Además de los rascacielos de «Lost in traslation» y de los pueblos y templos de «El último samurai«, todo el mundo tiene una imagen más de Japón en su cabeza. Sí, no es algo que salte con facilidad, pero si escribo Fuji, ya estás viendo el perfecto perfil cónico, con sus nieves perpetuas en la cumbre, del volcán más conocido del país del Sol naciente.
Visitar una montaña no es, a primera vista, una tarea complicada. Más aún cuando la idea es ver su perfil, no escalarla. Pero el Monte Fuji es casi tan esquivo como un leopardo en la sabana africana.
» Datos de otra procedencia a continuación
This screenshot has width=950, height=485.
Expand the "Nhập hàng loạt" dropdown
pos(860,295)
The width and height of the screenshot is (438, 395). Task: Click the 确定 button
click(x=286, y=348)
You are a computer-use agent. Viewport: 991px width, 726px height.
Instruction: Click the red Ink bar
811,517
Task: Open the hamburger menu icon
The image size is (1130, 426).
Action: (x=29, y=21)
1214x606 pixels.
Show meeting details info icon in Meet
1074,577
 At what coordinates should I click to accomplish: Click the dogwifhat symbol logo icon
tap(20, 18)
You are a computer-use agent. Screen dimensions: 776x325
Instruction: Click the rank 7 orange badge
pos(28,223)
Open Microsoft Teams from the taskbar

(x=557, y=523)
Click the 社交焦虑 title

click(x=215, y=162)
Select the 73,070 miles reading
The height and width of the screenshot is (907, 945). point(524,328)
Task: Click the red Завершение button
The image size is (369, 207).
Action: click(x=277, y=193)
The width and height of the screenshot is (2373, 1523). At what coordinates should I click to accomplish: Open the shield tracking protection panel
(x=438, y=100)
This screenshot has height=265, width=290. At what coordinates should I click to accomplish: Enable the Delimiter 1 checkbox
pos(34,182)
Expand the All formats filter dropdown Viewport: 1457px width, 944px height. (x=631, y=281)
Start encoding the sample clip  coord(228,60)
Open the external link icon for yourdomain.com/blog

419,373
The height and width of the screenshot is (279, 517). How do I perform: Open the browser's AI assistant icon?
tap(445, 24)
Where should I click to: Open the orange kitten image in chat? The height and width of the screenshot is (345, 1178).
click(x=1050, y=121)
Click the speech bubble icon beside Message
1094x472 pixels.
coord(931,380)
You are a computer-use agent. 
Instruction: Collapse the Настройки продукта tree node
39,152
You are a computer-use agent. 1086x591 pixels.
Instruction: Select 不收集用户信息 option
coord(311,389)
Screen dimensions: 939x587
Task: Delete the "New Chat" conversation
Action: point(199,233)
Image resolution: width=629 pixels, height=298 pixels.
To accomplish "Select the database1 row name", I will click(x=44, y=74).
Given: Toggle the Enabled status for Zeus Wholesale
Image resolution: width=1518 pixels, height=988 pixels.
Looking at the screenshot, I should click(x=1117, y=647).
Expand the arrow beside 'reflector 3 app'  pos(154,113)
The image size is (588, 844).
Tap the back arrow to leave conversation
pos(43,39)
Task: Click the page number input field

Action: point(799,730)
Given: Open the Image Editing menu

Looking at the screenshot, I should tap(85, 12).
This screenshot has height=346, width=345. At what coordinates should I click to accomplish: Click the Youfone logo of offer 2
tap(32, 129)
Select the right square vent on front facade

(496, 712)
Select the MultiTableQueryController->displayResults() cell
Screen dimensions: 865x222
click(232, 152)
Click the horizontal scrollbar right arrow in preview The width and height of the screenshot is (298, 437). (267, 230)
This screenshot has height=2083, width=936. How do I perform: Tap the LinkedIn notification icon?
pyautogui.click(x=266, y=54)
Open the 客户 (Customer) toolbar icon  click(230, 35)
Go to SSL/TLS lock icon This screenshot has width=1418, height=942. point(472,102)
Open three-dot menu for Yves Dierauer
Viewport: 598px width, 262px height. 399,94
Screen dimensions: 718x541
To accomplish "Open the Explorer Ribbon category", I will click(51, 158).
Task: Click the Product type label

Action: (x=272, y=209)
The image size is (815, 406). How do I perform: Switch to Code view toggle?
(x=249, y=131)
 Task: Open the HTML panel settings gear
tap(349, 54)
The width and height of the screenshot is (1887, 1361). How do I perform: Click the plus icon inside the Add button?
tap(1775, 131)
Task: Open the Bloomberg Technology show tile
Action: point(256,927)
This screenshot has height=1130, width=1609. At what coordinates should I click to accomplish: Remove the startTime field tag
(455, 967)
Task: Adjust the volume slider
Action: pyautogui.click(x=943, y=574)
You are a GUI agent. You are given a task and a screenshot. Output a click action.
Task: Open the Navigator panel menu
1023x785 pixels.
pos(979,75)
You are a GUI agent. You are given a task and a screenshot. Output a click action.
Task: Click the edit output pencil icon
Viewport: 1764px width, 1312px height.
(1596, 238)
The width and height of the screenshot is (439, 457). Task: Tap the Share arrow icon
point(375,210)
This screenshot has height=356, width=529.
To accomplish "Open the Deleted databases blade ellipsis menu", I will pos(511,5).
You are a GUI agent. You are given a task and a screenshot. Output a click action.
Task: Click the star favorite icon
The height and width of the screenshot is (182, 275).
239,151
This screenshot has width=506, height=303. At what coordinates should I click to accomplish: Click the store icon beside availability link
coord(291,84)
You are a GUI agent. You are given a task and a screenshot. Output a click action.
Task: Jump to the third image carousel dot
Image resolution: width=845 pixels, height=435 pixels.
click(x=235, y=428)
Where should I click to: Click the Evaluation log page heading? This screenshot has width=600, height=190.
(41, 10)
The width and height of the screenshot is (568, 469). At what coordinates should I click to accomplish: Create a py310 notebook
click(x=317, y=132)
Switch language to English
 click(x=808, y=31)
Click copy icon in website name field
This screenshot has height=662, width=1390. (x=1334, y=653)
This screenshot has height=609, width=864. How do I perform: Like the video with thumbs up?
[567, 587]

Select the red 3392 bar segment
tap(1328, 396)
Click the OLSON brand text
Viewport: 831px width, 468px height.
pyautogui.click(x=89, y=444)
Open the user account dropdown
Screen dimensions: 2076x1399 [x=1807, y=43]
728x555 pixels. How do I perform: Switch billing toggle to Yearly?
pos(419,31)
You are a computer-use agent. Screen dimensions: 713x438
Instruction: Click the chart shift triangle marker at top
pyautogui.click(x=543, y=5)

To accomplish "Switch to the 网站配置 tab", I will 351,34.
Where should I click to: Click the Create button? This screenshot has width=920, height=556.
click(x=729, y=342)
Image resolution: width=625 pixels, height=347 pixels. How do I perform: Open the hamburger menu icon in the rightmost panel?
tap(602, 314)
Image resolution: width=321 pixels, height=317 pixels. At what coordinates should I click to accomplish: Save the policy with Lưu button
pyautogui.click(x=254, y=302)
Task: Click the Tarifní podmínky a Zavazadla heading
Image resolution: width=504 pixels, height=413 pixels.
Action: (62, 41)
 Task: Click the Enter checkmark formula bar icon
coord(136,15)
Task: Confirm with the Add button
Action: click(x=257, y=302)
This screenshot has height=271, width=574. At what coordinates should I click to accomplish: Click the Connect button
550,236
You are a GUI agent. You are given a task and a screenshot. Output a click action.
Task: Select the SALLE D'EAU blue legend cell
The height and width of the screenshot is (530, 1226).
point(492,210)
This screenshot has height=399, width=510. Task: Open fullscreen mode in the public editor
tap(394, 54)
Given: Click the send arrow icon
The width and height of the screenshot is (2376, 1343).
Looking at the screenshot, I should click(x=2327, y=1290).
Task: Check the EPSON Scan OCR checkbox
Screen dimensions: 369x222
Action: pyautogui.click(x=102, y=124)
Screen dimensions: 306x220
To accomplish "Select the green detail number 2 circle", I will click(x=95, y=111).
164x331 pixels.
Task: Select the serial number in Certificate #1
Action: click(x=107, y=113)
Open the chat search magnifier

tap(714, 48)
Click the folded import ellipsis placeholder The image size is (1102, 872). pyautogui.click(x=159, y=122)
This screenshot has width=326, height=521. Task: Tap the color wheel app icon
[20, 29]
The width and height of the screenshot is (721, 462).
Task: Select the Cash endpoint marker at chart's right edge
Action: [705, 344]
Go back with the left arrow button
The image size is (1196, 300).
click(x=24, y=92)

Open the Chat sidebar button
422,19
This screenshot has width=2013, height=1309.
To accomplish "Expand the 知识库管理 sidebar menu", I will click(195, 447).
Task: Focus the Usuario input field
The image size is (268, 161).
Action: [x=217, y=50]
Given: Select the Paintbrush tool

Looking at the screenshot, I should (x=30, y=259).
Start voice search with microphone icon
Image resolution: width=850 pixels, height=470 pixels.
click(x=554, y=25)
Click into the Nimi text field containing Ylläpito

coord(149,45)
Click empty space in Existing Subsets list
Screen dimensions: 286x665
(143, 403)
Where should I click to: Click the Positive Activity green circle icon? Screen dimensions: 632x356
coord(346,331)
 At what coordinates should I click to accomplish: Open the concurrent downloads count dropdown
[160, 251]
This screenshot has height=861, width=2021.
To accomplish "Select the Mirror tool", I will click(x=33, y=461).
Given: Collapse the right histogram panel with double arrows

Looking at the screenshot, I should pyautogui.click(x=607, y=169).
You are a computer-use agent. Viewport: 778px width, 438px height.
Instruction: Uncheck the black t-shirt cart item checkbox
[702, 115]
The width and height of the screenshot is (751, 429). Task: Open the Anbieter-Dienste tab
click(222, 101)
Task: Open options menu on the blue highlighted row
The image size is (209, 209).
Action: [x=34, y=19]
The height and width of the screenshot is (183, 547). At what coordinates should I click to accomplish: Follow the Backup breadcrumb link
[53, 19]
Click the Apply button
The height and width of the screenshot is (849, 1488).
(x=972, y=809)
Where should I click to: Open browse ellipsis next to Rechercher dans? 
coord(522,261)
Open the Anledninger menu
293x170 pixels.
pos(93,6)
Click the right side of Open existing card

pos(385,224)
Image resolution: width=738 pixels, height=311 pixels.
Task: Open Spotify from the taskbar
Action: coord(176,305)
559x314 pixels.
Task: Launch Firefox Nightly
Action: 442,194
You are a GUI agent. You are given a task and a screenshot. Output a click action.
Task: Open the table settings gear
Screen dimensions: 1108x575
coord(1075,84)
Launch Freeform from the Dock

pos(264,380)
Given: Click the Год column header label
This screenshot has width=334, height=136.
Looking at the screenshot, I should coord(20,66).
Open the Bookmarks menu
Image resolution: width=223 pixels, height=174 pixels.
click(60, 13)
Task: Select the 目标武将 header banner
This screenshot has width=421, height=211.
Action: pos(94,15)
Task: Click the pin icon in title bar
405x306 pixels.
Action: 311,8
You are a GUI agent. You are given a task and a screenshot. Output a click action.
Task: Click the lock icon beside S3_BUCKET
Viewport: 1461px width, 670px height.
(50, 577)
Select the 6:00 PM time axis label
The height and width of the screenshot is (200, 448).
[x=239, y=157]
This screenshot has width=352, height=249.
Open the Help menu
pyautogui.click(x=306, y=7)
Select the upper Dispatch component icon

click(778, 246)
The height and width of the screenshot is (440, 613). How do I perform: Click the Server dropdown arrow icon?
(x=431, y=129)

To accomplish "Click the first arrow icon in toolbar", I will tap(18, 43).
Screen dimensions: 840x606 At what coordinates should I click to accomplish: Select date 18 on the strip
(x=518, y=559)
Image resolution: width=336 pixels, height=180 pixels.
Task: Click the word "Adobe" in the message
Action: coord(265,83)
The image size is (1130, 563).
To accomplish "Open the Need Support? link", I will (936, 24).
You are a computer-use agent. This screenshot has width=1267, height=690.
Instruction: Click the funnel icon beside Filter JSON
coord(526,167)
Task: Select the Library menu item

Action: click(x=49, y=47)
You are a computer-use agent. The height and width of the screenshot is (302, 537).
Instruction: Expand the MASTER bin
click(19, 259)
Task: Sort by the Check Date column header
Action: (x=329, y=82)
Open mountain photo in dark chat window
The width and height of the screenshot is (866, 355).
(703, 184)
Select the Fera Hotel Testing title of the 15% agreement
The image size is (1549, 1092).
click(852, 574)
En nuestro viaje habíamos planificado una visita a la zona de Hakone, cerca de donde se alza la montaña. Pasaríamos un par de noches en Hakone-Yumote disfrutando de sus onsens. El primer día estaba destinado a una excursión que nos llevaría al lago Ashi, desde donde se disfrutan de espectaculares vistas, después de pasar por el volcán Sounzan y el museo al aire libre de Hakone. Como sabíamos que tendríamos que coger mucho transporte y el Japan Rail Pass no lo cubría, ya habíamos comprado el Hakone Free Pass: autobuses, teleféricos, trenes, hasta un barco, durante tres días, en Odawara.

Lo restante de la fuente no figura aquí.